== DATA LINES ==

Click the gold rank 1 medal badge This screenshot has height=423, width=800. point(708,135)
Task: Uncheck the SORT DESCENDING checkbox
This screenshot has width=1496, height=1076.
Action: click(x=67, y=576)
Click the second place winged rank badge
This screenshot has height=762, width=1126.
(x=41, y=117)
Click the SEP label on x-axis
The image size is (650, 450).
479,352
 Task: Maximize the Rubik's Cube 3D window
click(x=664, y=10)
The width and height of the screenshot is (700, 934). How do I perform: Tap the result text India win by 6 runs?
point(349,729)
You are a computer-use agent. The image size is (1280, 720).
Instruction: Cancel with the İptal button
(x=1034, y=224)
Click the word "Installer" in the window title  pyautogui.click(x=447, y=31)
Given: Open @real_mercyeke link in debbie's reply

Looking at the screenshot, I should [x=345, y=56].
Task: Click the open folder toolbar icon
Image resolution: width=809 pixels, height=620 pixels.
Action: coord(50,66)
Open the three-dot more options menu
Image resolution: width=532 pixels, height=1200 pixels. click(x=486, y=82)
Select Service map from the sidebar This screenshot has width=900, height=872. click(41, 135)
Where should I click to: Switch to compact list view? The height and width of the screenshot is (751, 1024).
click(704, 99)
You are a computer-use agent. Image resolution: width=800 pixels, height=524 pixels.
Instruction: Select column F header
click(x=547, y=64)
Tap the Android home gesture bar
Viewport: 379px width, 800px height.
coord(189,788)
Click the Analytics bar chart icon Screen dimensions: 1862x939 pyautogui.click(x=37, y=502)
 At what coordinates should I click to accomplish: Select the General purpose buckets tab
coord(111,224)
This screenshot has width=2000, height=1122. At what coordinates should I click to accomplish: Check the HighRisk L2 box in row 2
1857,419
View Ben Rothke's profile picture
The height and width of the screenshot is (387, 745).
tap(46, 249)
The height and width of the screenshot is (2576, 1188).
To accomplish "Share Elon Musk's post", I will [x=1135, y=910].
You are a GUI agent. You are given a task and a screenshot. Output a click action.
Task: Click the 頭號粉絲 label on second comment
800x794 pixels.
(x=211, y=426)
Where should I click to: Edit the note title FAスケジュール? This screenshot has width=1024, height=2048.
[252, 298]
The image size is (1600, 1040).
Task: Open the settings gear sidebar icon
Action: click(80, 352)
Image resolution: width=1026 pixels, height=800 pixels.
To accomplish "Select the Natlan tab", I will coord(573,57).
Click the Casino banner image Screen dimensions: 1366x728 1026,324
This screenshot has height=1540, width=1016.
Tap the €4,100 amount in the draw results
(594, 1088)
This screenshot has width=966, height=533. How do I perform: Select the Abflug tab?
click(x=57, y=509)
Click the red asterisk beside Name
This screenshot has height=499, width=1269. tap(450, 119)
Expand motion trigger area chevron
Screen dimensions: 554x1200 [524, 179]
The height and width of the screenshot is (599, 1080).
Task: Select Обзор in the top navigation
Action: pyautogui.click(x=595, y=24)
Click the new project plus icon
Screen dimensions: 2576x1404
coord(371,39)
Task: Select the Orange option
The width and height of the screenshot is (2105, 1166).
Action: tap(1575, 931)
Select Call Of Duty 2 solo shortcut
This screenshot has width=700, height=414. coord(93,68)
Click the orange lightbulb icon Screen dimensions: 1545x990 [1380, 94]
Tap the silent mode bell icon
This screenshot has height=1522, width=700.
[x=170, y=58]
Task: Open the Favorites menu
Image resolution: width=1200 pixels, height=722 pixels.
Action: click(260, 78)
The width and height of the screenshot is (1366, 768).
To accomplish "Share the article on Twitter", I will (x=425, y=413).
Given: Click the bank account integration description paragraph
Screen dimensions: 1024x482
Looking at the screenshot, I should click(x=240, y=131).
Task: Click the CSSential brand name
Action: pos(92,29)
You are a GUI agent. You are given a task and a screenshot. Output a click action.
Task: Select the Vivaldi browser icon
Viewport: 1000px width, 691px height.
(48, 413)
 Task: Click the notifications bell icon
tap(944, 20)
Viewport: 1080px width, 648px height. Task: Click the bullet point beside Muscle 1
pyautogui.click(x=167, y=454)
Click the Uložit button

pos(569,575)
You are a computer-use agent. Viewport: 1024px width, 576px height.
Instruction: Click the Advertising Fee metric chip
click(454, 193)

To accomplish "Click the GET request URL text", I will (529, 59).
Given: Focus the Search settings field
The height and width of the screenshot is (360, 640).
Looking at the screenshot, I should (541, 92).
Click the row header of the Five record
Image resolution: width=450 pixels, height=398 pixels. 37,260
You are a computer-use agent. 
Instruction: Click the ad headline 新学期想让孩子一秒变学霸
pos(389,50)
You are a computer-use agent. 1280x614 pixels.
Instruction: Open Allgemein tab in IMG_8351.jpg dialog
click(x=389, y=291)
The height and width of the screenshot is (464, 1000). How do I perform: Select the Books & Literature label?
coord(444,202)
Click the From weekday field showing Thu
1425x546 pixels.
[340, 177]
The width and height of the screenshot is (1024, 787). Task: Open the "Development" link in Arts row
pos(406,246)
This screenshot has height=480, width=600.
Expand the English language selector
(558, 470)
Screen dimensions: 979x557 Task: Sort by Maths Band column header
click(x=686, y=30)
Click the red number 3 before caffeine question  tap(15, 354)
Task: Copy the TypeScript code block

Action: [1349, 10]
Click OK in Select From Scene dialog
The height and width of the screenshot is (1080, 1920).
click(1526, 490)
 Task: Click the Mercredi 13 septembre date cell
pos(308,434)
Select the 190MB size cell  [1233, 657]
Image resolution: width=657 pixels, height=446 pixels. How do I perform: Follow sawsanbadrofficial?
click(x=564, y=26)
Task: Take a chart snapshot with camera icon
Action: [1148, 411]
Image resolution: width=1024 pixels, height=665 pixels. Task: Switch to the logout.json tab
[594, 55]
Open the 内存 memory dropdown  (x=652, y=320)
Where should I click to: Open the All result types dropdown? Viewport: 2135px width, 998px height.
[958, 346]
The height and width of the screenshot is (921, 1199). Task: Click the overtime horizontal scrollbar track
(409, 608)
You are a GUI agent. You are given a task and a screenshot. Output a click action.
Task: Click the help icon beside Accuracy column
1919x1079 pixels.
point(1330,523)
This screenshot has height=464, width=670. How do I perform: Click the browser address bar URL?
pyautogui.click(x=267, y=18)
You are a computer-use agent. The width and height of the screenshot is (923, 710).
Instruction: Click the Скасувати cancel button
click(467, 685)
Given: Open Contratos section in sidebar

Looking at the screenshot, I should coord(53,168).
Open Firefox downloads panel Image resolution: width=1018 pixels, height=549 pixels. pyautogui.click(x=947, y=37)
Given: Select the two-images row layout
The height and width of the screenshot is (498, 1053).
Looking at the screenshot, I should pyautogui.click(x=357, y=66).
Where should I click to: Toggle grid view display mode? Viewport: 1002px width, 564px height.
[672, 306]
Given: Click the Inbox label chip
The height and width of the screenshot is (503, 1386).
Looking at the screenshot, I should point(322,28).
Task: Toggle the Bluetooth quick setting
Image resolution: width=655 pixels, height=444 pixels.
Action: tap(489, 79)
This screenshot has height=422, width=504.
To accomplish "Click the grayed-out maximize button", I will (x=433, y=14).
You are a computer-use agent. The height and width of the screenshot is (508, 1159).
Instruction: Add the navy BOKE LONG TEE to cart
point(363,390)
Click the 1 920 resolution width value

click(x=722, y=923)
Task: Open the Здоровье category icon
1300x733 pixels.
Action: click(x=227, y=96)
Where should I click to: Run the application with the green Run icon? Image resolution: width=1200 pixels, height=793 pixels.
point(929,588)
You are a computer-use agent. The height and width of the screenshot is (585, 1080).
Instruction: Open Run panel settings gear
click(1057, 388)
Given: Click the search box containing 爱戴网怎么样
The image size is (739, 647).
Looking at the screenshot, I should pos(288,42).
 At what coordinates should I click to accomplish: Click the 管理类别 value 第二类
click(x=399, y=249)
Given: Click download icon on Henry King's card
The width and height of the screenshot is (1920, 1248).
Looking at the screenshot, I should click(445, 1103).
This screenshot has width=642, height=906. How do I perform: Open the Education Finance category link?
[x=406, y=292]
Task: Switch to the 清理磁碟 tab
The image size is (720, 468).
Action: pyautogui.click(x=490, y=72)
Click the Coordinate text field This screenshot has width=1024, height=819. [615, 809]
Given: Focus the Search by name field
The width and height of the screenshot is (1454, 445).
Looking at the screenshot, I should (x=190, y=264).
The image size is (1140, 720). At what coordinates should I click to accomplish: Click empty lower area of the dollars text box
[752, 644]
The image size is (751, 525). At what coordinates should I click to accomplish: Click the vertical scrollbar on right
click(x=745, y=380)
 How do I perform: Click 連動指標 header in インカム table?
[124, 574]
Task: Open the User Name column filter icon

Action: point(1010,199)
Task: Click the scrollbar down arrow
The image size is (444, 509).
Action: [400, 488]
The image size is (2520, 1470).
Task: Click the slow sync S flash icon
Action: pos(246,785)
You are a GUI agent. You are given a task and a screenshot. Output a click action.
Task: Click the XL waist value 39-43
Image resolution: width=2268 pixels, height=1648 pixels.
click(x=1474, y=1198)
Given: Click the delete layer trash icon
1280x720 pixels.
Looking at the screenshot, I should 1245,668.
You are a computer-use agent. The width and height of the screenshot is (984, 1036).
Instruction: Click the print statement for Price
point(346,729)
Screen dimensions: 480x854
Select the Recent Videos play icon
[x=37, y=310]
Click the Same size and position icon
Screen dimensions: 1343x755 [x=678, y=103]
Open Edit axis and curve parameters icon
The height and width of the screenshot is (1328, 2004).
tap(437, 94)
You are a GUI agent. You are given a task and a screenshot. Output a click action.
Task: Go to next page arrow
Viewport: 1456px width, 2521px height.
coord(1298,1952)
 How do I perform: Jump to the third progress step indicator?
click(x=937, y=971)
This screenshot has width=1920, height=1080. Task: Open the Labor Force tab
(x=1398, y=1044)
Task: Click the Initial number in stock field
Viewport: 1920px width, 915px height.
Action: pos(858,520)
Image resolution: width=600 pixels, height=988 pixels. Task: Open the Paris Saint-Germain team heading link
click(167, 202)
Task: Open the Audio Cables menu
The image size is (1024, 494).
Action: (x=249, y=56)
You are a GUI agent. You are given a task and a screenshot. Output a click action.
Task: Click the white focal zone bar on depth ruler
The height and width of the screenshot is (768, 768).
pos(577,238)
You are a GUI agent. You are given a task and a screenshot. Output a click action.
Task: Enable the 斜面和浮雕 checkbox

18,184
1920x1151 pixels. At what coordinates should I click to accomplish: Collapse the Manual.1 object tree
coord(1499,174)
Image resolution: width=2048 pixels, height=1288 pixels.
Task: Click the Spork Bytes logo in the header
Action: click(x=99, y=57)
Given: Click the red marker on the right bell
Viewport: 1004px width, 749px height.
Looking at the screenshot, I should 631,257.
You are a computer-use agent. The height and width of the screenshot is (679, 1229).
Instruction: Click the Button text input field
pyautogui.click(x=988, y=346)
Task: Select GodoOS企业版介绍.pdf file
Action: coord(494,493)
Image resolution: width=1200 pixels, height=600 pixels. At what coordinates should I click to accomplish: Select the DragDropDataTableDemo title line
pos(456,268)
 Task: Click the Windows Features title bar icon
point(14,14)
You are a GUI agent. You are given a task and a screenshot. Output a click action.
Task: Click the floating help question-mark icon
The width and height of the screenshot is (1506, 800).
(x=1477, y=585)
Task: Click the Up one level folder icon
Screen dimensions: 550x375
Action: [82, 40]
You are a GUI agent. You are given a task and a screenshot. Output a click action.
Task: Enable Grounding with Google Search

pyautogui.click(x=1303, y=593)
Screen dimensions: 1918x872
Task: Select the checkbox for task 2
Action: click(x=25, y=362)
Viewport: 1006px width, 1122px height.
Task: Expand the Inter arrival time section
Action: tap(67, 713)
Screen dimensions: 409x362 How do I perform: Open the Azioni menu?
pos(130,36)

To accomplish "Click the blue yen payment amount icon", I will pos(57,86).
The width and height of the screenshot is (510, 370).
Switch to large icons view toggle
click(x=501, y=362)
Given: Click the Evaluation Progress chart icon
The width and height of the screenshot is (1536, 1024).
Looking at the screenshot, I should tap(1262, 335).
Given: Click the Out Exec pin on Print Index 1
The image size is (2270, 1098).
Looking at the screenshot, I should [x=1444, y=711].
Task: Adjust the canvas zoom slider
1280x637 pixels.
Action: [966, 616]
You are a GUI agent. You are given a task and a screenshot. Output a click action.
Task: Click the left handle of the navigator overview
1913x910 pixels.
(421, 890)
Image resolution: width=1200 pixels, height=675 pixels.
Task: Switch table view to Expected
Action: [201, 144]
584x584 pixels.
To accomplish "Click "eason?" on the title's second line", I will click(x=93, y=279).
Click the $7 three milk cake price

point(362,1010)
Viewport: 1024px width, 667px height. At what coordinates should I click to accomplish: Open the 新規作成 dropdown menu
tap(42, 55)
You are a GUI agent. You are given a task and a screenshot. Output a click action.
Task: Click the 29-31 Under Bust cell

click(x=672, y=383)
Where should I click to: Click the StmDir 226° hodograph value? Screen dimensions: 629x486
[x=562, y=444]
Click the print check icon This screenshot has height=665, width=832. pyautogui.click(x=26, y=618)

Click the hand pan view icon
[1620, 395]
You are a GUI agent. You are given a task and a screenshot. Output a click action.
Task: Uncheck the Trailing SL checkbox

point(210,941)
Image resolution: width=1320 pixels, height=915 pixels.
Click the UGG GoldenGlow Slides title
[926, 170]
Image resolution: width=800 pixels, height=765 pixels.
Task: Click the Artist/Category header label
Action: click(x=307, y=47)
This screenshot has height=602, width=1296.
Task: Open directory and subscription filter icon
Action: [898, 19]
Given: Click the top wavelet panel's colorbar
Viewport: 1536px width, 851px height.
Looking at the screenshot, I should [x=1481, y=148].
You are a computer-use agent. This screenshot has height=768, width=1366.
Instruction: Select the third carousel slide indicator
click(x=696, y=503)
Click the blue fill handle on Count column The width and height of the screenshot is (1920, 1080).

===

◆ **WORK INSTRUCTIONS**
Repeat the items from the line with "Given: Click the red marker on the right bell" to the line with "I will pos(57,86)." without changing a character.

◆ **RESPONSE TO THE EXERCISE**
Given: Click the red marker on the right bell
Viewport: 1004px width, 749px height.
Looking at the screenshot, I should 631,257.
You are a computer-use agent. The height and width of the screenshot is (679, 1229).
Instruction: Click the Button text input field
pyautogui.click(x=988, y=346)
Task: Select GodoOS企业版介绍.pdf file
Action: coord(494,493)
Image resolution: width=1200 pixels, height=600 pixels. At what coordinates should I click to accomplish: Select the DragDropDataTableDemo title line
pos(456,268)
 Task: Click the Windows Features title bar icon
point(14,14)
You are a GUI agent. You are given a task and a screenshot. Output a click action.
Task: Click the floating help question-mark icon
The width and height of the screenshot is (1506, 800).
(x=1477, y=585)
Task: Click the Up one level folder icon
Screen dimensions: 550x375
Action: [82, 40]
You are a GUI agent. You are given a task and a screenshot. Output a click action.
Task: Enable Grounding with Google Search

pyautogui.click(x=1303, y=593)
Screen dimensions: 1918x872
Task: Select the checkbox for task 2
Action: click(x=25, y=362)
Viewport: 1006px width, 1122px height.
Task: Expand the Inter arrival time section
Action: tap(67, 713)
Screen dimensions: 409x362 How do I perform: Open the Azioni menu?
pos(130,36)

To accomplish "Click the blue yen payment amount icon", I will pos(57,86).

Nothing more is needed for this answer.